Проснувшись, я некоторое время не мог понять, где я нахожусь. Вошла мадам Жантиль, за ней служанка с кофе, чаем и булочками. Давно уже у меня не было такого праздника! Я забыл прошлое, я думал только о настоящем и мадам Жантиль. Я даже забыл про моих товарищей.
Мадам Жантиль внимательно посмотрела на меня. Затем, погладив меня по лицу, она спросила меня, что случилось. Я ответил, нет, ничего, все хорошо.
– Не очень, – сказала она, – у вас лицо опухло.
Затем она сообщила мне, что вчера приходил унтер-офицер Императорской Гвардии и интересовался, не живёт ли тут унтер-офицер. Она ответила, да, есть один, и провела в его комнату, но тот сказал, что это не тот человек, которого он ищет и ушёл.
В этот момент в комнату вошёл мой друг Гранжье и сказал:
– Прошу прощения, но я уже второй день ищу одного из моих товарищей и никак не могу найти. Но именно эта улица и номер дома указаны в его ордере.
– Вы, конечно, меня ищете, не так ли? – спросил я.
Гранжье расхохотался. Он не узнал меня. И не удивительно. Я был выбрит и с опухшим лицом. После вчерашней горячей ванны я стал чист, как белый лебедь. На мне было чистое льняное белье, меня подстригли и причесали. Гранжье рассказал мне, что уже приходил сюда, но, увидев красные брюки на стуле, он ушёл, будучи убеждённым, что ошибся адресом. Кроме того, он сообщил, что на три часа объявлена перекличка Гвардии, поэтому каждый обязан явиться на сбор. Гранжье обещал зайти за мной.
В полном соответствии со своим обещанием, он вернулся в два часа вместе с моими товарищами. Увидев меня, они так расхохотались, что из их бедных, потрескавшихся от мороза губ, пошла кровь.

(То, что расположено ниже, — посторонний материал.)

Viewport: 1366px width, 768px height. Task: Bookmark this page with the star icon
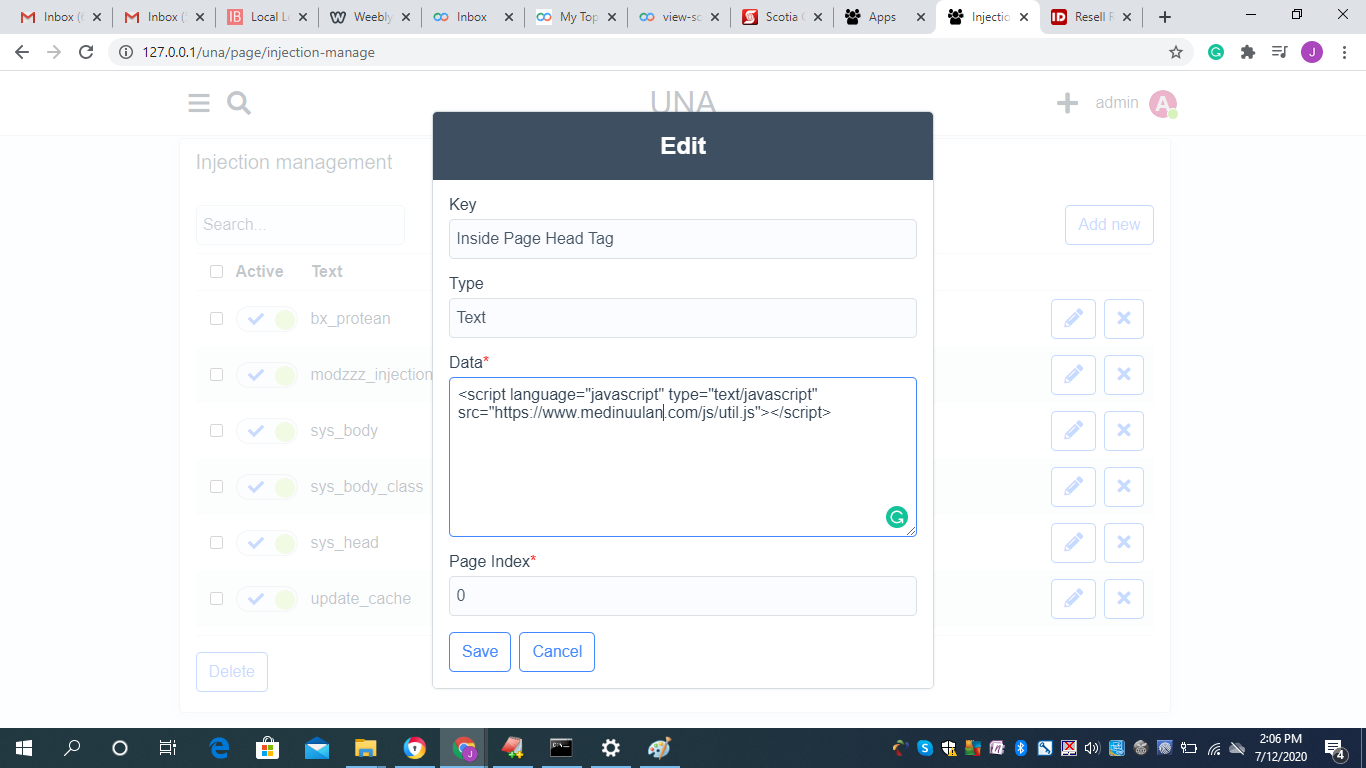coord(1176,52)
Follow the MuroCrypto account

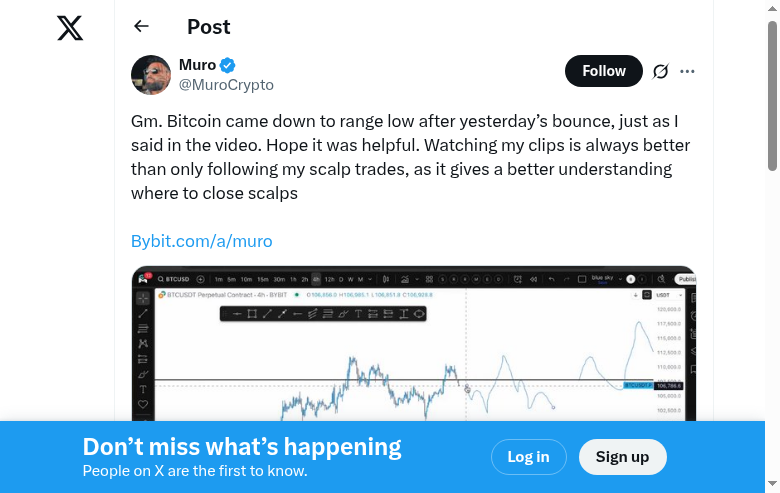pos(604,71)
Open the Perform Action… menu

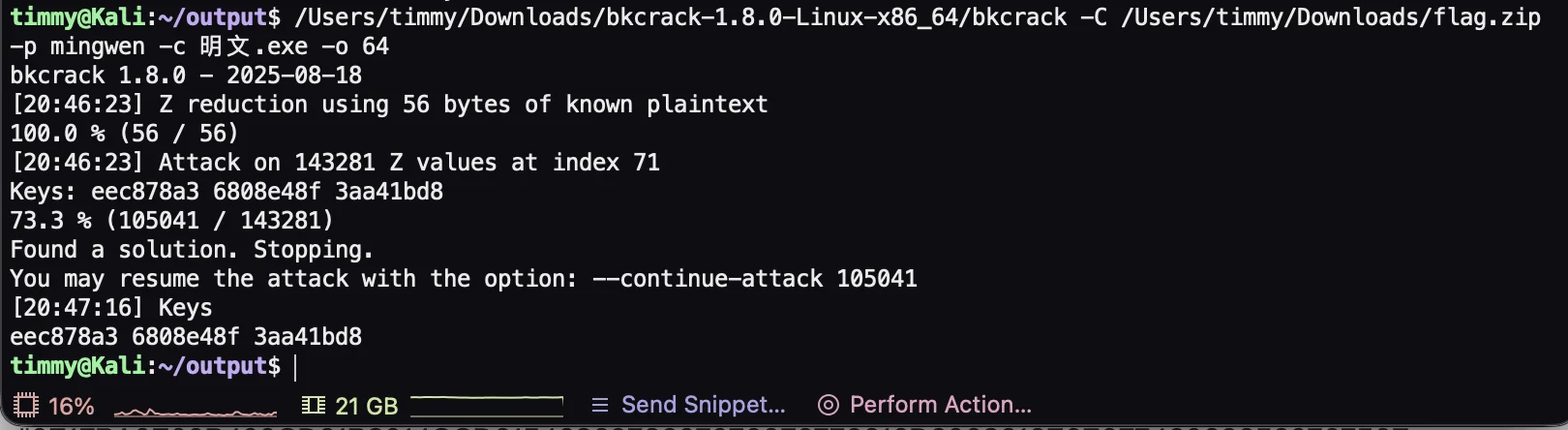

Я приятно удивил их, угостив старым рейнским и маленькими пирожными, которыми нас угостила мадам Жантиль. Она была очень заботлива и делала все, чтобы доставить мне удовольствие. Я поинтересовался её мужем, добавив, что, поскольку он француз, мне было бы исключительно приятно познакомиться с ним и выпить с ним по бокалу вина. Она отвечала, что он уехал на несколько дней, и сейчас далеко отсюда. Вместе с отцом он уехал на Балтику по торговым делам. Муж мадам Жантиль закупал крупные партии фруктов, а потом доставлял в Санкт-Петербург.[107]
24-е декабря. В три часа мы собрались на большой площади перед дворцом, в котором разместился Мюрат. Я увидел адъютанта майора Рустана, он подошёл и поинтересовался, кто я такой. Я засмеялся.
– Ну и ну! – воскликнул он, – неужели это вы, Бургонь? Черт меня подери! И не скажешь, что вы пришли из Москвы, такой вы большой, толстый и бодрый. А где ваша борода?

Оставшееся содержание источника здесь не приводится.